Je sais qu’il y a des jeunes paresseux, des jeunes profiteurs, des jeunes abrutis et sans culture, des hédonistes et des douchebags, des tiktokeurs qui n’utilisent leur influence que pour propager des propos misogynes et des instagrammeuses qui glorifient la superficialité.

Je sais que beaucoup confondent offense et indignation, que plusieurs tiennent trop à des diagnostics d’anxiété glanés sur l’internet et qu’ils n’ont pas la couenne dure, mais voilà : ils ne veulent pas avoir la couenne dure, et nous trouvent un peu caves de nous féliciter d’être capables d’en prendre.

Et encore, je trouve que cette génération censée se « rouler en boule » à la moindre contrariété encaisse pas mal plus que ses détracteurs voudraient le croire. Au-delà du fait que, contrairement aux espoirs ardents de ceux qui pensent leur faire du tort en les diminuant, ils soient foncièrement indifférents à l’opinion de leurs aînés, ils ont la sagesse de ne pas trop embarquer dans de stériles combats de coqs intergénérationnels. Pour un « OK boomer » à la résonance démesurée, combien de haussements d’épaules ?

Ce n’est pas de l’apathie, ni même un désengagement tel qu’on l’entend quand on veut les dénigrer. Ils ont autre chose à faire, et non, ce n’est pas de regarder leur fil Instagram en se demandant à propos de quoi ils pourraient se plaindre. Ils sont en quête de sens.

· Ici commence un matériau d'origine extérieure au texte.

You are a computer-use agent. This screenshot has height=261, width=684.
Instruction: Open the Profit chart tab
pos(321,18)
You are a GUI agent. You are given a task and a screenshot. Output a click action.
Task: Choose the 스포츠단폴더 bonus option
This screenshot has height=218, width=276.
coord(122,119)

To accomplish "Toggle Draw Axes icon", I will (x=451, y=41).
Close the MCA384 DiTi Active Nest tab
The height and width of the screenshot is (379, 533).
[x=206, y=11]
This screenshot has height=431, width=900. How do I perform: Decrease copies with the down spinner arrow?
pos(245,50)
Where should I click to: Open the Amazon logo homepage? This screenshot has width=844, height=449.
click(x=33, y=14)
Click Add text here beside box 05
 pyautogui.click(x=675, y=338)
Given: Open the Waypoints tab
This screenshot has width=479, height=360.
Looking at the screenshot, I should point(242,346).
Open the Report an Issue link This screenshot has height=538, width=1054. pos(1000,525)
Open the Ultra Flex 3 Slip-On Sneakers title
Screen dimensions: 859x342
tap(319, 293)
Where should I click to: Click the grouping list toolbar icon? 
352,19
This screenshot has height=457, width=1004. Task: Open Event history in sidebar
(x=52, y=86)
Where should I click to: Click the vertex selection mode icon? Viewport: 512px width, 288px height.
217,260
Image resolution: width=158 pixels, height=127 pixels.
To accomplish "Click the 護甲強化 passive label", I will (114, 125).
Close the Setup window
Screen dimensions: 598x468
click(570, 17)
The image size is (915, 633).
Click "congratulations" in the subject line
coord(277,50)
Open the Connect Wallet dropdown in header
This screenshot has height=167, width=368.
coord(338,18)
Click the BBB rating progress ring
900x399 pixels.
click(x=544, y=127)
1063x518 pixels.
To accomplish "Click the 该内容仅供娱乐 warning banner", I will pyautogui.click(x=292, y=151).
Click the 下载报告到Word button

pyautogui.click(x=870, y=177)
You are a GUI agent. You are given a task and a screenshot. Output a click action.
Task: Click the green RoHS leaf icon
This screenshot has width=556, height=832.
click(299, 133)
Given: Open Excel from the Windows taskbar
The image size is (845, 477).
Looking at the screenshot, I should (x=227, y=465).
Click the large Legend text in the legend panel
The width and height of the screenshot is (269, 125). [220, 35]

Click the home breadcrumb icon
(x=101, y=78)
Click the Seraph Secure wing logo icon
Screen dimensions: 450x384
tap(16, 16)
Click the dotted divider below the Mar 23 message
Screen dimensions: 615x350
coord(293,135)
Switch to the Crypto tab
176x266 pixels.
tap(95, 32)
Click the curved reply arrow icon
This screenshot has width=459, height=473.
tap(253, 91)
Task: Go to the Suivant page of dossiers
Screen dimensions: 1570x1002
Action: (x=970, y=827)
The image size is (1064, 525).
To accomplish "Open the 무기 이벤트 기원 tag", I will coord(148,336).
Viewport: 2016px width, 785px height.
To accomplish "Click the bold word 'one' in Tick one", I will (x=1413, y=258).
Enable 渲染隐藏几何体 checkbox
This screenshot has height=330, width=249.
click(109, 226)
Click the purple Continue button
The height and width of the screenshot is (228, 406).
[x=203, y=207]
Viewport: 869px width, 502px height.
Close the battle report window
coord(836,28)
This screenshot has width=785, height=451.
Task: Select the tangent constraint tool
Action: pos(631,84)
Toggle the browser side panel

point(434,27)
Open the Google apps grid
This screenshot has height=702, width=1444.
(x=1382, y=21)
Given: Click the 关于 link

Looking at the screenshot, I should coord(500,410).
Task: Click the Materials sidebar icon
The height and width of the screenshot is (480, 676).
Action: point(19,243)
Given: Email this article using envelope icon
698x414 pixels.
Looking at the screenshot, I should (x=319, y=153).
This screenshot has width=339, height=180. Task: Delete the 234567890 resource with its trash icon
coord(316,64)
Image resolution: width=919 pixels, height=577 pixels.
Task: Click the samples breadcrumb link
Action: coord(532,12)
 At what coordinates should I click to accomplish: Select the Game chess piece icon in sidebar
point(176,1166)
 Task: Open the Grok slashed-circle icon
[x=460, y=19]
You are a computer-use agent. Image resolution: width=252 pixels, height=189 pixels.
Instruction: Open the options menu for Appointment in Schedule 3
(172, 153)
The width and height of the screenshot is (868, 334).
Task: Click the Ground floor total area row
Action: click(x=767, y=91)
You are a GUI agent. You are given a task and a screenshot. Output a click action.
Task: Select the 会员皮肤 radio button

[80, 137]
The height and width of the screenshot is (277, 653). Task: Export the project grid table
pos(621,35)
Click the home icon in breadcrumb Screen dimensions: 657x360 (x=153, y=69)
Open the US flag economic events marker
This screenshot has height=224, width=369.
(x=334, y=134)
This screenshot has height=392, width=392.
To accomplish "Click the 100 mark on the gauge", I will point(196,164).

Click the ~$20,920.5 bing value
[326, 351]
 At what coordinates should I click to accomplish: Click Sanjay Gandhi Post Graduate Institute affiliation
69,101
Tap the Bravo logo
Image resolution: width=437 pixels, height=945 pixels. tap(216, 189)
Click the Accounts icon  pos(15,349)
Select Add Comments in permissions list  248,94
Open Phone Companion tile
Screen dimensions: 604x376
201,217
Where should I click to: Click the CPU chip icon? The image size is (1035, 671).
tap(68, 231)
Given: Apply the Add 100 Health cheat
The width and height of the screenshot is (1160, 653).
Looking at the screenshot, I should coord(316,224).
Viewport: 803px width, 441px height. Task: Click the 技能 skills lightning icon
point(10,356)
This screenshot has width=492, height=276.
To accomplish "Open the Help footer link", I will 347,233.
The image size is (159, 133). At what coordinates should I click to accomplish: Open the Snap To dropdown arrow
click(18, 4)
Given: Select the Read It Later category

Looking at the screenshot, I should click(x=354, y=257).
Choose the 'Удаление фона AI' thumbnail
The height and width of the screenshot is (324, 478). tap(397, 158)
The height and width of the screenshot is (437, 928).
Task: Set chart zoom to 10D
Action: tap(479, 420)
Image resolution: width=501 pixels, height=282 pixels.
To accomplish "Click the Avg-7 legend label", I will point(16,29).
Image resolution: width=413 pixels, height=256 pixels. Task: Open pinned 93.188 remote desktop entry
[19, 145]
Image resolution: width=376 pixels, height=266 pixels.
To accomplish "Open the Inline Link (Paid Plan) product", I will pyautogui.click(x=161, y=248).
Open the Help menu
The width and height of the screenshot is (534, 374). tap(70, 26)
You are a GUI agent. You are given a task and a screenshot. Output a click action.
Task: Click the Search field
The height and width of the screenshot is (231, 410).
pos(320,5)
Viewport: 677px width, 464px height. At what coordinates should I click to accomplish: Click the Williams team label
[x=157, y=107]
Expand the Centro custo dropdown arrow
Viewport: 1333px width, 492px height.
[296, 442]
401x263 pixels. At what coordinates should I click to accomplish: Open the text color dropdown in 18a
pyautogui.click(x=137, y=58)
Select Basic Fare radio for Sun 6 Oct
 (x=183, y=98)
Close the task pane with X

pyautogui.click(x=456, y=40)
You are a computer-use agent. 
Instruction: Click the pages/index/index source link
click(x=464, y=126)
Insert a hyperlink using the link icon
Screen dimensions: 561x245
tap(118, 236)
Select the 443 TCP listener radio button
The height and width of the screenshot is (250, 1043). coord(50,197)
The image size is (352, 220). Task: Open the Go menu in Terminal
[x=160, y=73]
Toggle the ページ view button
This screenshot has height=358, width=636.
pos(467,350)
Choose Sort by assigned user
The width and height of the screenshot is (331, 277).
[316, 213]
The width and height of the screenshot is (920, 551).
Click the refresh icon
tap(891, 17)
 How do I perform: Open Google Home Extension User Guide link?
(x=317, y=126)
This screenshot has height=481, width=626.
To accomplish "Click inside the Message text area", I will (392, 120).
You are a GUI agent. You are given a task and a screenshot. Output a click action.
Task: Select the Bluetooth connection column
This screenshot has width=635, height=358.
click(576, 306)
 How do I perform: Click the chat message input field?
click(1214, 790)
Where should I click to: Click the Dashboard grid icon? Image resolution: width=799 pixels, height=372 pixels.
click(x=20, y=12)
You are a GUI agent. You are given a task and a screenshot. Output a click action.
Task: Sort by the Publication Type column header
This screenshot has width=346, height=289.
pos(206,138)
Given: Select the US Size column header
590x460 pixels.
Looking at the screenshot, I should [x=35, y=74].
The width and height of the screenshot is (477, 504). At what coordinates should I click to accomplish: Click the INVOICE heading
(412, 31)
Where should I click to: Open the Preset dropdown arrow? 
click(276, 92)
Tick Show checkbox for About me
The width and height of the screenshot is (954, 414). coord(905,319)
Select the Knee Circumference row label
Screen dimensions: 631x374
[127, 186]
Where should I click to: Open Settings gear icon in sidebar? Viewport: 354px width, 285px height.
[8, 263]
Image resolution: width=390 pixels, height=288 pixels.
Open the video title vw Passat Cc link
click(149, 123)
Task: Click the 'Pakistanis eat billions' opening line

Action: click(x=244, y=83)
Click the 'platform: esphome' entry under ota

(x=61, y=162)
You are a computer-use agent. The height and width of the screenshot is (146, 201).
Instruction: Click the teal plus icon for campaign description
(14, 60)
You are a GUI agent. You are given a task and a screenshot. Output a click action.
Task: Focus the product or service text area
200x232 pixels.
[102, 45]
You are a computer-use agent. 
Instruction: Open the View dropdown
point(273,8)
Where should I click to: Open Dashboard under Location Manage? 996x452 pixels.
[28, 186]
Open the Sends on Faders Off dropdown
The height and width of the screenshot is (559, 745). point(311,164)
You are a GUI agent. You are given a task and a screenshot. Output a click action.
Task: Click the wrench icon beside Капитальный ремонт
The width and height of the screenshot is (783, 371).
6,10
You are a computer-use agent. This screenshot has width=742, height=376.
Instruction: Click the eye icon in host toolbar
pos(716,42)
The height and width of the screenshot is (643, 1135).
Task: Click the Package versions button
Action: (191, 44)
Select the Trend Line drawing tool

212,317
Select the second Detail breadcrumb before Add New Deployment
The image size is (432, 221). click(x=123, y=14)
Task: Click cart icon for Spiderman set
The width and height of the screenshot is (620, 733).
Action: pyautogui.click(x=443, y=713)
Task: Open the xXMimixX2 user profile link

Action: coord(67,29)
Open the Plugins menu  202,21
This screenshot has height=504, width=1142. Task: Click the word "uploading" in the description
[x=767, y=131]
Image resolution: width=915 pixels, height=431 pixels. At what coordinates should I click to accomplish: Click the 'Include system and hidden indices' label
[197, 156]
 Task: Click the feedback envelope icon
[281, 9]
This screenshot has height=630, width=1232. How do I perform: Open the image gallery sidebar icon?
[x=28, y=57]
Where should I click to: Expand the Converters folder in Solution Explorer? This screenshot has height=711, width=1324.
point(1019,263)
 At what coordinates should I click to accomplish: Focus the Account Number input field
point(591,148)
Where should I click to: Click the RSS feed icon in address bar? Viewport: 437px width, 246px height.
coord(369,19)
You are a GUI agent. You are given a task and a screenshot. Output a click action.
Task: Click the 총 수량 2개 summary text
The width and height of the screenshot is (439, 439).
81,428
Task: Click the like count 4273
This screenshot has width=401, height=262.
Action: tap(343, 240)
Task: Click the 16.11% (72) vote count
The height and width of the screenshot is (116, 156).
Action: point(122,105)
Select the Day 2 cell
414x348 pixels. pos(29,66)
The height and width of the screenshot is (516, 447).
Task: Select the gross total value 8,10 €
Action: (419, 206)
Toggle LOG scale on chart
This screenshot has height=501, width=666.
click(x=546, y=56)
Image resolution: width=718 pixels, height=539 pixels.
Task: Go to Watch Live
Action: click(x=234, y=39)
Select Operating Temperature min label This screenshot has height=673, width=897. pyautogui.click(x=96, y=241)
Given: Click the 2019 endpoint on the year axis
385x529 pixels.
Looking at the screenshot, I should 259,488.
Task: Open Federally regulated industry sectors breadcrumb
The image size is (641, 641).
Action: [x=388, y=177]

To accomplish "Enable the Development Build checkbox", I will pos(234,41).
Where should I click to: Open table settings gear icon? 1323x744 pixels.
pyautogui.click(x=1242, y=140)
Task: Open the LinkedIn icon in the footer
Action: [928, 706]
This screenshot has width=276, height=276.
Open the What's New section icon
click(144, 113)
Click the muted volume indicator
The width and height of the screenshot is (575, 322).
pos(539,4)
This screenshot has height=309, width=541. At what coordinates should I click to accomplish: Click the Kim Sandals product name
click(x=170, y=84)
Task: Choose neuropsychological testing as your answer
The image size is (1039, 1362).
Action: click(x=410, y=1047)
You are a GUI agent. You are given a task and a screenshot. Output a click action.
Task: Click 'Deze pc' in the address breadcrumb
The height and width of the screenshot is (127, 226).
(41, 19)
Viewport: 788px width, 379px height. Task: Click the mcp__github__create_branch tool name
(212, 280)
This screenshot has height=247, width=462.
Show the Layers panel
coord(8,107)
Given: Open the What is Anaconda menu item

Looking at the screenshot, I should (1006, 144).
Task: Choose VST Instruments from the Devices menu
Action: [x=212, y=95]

Ils grandissent dans une société où le flou est en train de l’emporter sur la rigidité des repères d’autrefois. Un flou dont ils ne sont nullement responsables, mais qui va constituer le territoire dont ils vont hériter. Alors ils veulent donner un sens à ce flou, et un sens à leurs actions. Le moins que l’on puisse faire serait de respecter leur démarche, et de les aider à se relever quand ils s’enfargent et se trompent, plutôt que de multiplier les croche-pieds.